==== Records to process ====
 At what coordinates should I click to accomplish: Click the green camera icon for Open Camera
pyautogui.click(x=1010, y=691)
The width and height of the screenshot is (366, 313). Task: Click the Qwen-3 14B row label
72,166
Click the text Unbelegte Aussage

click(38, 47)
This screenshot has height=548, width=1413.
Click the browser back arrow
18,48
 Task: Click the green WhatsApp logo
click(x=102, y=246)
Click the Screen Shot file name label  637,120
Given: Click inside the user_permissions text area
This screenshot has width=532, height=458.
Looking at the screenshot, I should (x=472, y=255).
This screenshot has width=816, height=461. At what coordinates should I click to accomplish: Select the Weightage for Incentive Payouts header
====
* Exercise instructions
Nothing in the entries may change. Retype them all.

* Worked solution
 At what coordinates should I click to accomplish: Click the green camera icon for Open Camera
pyautogui.click(x=1010, y=691)
The width and height of the screenshot is (366, 313). Task: Click the Qwen-3 14B row label
72,166
Click the text Unbelegte Aussage

click(38, 47)
This screenshot has height=548, width=1413.
Click the browser back arrow
18,48
 Task: Click the green WhatsApp logo
click(x=102, y=246)
Click the Screen Shot file name label  637,120
Given: Click inside the user_permissions text area
This screenshot has width=532, height=458.
Looking at the screenshot, I should (x=472, y=255).
This screenshot has width=816, height=461. At what coordinates should I click to accomplish: Select the Weightage for Incentive Payouts header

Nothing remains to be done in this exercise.